(Study material Opens)
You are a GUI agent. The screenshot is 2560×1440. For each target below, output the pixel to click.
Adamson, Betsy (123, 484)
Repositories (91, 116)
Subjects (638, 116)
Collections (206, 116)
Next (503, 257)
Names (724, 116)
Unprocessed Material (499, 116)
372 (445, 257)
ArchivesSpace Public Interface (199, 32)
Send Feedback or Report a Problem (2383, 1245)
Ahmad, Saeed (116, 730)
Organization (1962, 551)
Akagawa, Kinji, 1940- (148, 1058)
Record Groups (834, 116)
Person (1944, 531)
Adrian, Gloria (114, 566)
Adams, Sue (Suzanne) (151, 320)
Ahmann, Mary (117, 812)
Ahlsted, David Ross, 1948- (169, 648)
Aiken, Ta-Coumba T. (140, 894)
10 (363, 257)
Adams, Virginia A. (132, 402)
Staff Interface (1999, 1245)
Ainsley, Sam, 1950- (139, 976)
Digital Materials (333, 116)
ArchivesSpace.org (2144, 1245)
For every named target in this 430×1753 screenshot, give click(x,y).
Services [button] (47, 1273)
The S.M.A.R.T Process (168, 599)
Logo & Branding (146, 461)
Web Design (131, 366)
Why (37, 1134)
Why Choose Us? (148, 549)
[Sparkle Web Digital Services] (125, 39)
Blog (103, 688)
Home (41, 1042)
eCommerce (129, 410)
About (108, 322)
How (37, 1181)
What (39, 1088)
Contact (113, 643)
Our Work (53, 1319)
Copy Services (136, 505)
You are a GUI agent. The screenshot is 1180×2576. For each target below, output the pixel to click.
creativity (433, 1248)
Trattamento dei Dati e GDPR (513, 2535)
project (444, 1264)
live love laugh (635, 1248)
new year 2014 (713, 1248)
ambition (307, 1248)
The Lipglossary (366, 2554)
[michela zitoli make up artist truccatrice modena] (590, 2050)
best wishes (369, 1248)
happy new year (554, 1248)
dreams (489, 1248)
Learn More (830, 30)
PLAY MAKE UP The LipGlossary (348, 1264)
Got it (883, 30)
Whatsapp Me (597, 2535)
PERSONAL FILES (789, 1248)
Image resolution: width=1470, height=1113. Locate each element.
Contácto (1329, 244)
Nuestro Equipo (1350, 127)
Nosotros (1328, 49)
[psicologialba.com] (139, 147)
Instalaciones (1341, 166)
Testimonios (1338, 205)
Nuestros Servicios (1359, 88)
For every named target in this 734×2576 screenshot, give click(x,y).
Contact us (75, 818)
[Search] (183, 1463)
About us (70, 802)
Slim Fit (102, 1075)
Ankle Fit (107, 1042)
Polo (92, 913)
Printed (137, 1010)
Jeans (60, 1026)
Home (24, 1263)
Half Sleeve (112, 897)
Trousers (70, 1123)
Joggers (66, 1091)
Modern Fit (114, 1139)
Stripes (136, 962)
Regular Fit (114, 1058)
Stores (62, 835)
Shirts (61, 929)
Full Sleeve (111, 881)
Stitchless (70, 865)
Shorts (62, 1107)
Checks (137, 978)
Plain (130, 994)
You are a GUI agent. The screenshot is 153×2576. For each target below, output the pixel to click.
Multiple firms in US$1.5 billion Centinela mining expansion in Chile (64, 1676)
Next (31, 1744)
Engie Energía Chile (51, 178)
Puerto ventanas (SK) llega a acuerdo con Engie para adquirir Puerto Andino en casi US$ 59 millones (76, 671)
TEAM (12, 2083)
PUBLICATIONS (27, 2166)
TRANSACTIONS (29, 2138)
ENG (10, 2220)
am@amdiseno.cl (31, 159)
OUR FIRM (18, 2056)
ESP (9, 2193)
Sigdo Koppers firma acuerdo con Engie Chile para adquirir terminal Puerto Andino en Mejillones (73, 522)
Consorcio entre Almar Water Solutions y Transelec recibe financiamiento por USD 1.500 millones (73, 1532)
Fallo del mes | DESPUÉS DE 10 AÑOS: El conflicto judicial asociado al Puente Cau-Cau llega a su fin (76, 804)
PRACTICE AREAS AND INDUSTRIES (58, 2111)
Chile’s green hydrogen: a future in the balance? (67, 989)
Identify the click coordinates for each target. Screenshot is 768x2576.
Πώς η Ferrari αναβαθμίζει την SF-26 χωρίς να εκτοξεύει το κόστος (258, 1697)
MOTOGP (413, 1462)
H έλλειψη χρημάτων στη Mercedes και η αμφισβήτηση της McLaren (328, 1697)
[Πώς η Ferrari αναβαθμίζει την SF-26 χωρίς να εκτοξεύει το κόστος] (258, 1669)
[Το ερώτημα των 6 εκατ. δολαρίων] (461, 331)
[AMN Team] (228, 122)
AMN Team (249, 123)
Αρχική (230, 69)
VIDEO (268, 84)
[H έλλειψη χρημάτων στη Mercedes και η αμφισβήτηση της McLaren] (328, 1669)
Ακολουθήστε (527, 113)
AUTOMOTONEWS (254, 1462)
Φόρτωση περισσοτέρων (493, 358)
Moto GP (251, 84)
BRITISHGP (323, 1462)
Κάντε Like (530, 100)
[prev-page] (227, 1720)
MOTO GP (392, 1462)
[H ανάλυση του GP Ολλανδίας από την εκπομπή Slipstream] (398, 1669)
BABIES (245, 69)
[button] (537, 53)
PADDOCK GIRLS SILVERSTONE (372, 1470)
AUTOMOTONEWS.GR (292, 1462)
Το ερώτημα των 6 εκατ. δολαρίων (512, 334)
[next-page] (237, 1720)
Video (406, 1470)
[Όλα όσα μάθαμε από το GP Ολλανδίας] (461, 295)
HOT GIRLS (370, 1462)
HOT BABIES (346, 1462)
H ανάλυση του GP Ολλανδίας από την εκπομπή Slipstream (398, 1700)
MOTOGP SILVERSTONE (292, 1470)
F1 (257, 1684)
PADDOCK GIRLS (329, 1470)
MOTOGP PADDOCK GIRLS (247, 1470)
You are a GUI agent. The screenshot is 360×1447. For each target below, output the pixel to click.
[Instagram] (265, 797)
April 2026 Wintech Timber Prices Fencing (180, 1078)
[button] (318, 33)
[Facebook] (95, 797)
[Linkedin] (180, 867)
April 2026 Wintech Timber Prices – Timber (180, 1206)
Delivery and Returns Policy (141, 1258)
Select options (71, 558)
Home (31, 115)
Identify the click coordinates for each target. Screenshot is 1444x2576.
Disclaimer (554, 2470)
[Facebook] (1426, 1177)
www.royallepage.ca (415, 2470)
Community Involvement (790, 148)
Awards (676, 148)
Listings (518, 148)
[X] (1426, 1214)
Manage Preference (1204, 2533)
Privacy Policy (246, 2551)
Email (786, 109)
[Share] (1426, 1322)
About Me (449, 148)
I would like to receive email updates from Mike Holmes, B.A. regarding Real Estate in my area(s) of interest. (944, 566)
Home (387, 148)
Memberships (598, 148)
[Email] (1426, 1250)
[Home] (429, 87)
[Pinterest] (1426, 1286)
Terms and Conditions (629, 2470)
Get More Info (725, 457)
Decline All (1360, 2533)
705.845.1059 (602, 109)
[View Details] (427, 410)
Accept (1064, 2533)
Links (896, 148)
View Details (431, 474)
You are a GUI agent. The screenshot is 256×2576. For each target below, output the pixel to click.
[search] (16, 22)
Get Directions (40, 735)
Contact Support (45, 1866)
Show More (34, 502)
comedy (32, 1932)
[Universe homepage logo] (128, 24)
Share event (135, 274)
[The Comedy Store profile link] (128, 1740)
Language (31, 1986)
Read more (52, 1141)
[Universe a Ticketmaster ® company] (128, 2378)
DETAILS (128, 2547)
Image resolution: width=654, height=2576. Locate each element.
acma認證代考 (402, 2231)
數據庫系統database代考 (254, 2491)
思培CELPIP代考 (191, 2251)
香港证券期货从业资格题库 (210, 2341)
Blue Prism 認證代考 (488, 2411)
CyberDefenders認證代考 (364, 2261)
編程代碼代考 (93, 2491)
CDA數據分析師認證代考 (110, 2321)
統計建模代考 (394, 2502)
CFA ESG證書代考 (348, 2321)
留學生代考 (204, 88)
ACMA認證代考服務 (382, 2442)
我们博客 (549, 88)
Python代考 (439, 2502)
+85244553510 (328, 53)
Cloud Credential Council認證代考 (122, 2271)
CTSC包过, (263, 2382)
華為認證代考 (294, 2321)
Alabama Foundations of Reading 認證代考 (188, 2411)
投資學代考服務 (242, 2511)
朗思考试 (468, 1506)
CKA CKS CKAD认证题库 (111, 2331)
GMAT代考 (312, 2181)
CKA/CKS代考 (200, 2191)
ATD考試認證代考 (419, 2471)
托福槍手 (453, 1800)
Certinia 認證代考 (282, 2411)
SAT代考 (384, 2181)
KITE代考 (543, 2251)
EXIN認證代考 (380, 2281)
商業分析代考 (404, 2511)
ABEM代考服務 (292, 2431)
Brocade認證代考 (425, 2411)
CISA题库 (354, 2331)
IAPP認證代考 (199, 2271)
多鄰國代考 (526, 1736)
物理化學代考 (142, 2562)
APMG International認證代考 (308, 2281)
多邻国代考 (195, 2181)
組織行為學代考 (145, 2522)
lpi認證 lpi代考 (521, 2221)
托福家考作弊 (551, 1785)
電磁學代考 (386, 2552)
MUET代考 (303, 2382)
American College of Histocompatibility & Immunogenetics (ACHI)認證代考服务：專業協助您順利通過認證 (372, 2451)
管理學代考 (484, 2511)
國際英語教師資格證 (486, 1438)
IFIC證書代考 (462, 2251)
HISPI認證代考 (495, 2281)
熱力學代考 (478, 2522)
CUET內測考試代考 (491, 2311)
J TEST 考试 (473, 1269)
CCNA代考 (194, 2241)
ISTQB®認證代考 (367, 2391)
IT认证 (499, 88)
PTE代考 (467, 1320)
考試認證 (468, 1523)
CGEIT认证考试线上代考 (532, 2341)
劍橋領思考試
(Study material Closes)
◆ Work instruction
Reproduce, character for character, only the lines of the preceding data that start at the line with "我们博客 (549, 88)" and end at the line with "商業分析代考 (404, 2511)", both included.

◆ Output of the exercise
我们博客 (549, 88)
Python代考 (439, 2502)
+85244553510 (328, 53)
Cloud Credential Council認證代考 (122, 2271)
CTSC包过, (263, 2382)
華為認證代考 (294, 2321)
Alabama Foundations of Reading 認證代考 (188, 2411)
投資學代考服務 (242, 2511)
朗思考试 (468, 1506)
CKA CKS CKAD认证题库 (111, 2331)
GMAT代考 (312, 2181)
CKA/CKS代考 (200, 2191)
ATD考試認證代考 (419, 2471)
托福槍手 (453, 1800)
Certinia 認證代考 (282, 2411)
SAT代考 (384, 2181)
KITE代考 (543, 2251)
EXIN認證代考 (380, 2281)
商業分析代考 (404, 2511)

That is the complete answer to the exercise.